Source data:
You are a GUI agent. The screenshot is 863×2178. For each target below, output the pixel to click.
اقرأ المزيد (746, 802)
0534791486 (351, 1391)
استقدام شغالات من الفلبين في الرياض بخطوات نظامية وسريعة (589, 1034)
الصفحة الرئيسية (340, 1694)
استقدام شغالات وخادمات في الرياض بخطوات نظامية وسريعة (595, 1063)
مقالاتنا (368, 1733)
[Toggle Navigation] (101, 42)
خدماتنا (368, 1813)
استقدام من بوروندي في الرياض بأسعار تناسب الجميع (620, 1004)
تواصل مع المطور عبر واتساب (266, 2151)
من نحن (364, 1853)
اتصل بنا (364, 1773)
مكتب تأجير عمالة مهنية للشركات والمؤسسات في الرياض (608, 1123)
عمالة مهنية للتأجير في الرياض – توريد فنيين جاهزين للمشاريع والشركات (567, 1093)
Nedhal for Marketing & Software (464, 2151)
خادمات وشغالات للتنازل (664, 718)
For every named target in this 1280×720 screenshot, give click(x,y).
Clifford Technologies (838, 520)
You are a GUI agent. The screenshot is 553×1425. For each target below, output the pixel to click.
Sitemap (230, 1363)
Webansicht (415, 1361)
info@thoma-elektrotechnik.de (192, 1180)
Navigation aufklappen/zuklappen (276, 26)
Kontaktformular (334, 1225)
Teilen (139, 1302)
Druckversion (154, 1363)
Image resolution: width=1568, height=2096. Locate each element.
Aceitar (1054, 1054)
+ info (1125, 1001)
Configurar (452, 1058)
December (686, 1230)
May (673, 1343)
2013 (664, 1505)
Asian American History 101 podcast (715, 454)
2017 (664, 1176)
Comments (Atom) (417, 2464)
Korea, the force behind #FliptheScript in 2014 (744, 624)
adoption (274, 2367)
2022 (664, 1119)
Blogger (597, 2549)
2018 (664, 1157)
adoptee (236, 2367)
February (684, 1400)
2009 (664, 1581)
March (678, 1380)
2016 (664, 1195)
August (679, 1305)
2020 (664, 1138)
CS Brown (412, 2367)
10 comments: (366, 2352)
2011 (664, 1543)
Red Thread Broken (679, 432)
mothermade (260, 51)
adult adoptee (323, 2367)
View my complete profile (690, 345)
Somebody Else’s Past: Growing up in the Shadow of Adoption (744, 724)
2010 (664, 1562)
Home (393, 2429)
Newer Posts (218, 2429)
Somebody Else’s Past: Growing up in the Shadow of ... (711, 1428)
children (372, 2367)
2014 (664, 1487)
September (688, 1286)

- Instruction:
Gather each line of the records above that contains the string "click", and copy those lines in their original order.

- Full solution:
You are a GUI agent. The screenshot is 863×2178. For each target below, output the pixel to click.
For every named target in this 1280×720 screenshot, give click(x,y).
You are a GUI agent. The screenshot is 553×1425. For each target below, output the pixel to click.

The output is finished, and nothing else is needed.